Raindrops also keep falling on exoplanets
One day, humanity may step down on another habitable planet. This planet may look very different from Earth, but one thing will feel familiar – the rain.
In a recent article published in JGR planets, Harvard researchers found that raindrops are remarkably similar across different planetary environments, even planets as drastically different as Earth and Jupiter. Understanding the behavior of raindrops on other planets is the key to not only revealing the ancient climate on planets such as March but identify potentially habitable planets outside our solar system.

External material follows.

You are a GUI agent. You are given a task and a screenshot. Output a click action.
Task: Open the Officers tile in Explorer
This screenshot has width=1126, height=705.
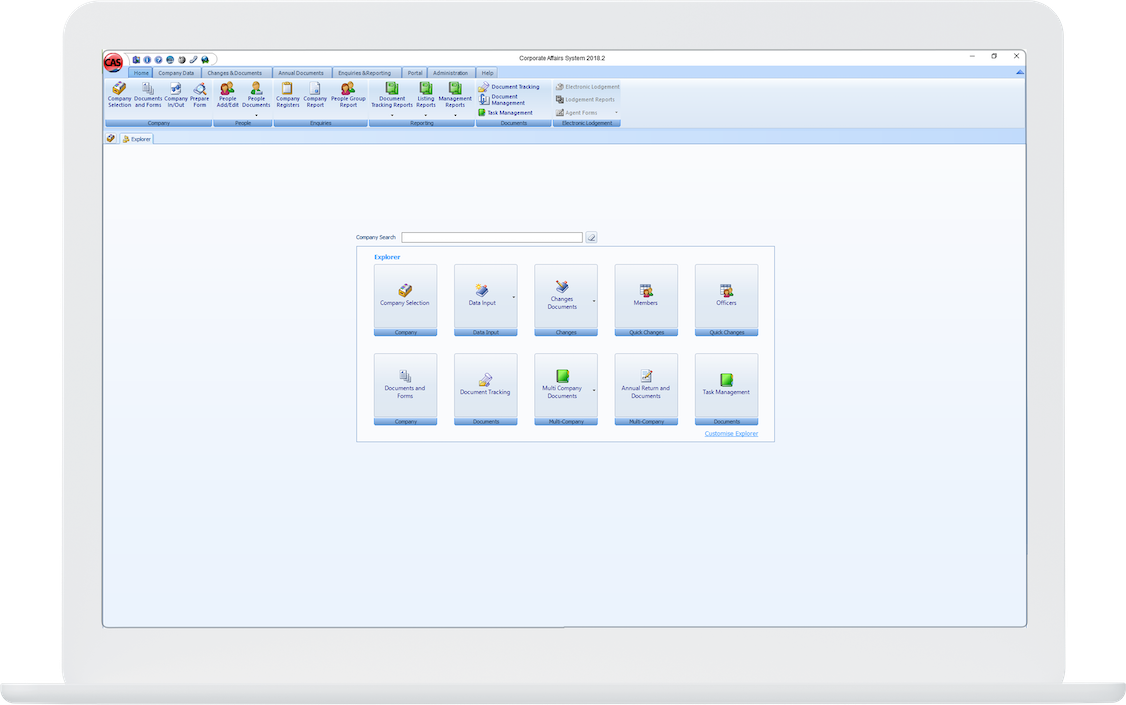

“The life cycle of clouds is really important when we think about the habitability of the planet,”
“The humble raindrop is a vital component of the rainfall cycle for all planets,” said Robin Wordsworth, associate professor of environmental science and engineering at the Harvard John A. Paulson School of Engineering and Applied Sciences (SEAS) and senior author of the paper. . “If we understand how individual raindrops behave, we can better represent precipitation in complex climate models.”
An essential aspect of raindrop behavior, at least for climate models, is whether the raindrop reaches the surface of the planet because water in the atmosphere plays a major role in the planet’s climate. For that purpose, size matters. Too large and the fall will break apart due to insufficient surface tension, whether it is water, methane or overheated, liquid iron as on a exoplanet called WASP-76b. Too small and the droplet will evaporate before hitting the surface.
Loftus and Wordsworth identified a Goldilocks raindrop size zone using only three properties: drop shape, drop rate, and evaporation rate.
“The insight we gain by thinking about raindrops and clouds in different environments is the key to understanding the habitability of the exoplanet.”
– Robin Wordsworth, Associate Professor of Environmental Science and Engineering
Droplet shapes are the same across different rain materials and depend primarily on how heavy the droplet is. While many of us might imagine a traditional teardrop-shaped drop, raindrops are actually spherical when small and get squeezed when they get bigger until they transition to a shape like the top of a hamburger bun. Falling speed depends on this shape as well as gravity and the thickness of the ambient air.
Evaporation rate is more complicated, affected by atmospheric composition, pressure, temperature, relative humidity and more.
Taking all these properties into account, Loftus and Wordsworth found that the calculation falling over a wide range of planetary conditions only means that a very small fraction of the possible droplet sizes in a cloud can reach the surface.
“We can use this behavior to guide us when modeling sky cycles on exoplanets,” Loftus said.
“The insight we gain by thinking about raindrops and clouds in different environments is key to understanding the habitability of the exoplanet,” Wordsworth said. “In the long run, they can also help us gain a deeper understanding of the Earth’s climate itself.”
Reference: “Physics of Falling Raindrops in Different Planetary Atmospheres” by Kaitlyn Loftus and Robin D. Wordsworth, March 15, 2021, JGR planets.
DOI: 10.1029 / 2020JE006653
This research was supported by the National Science Foundation through grant AST-1847120.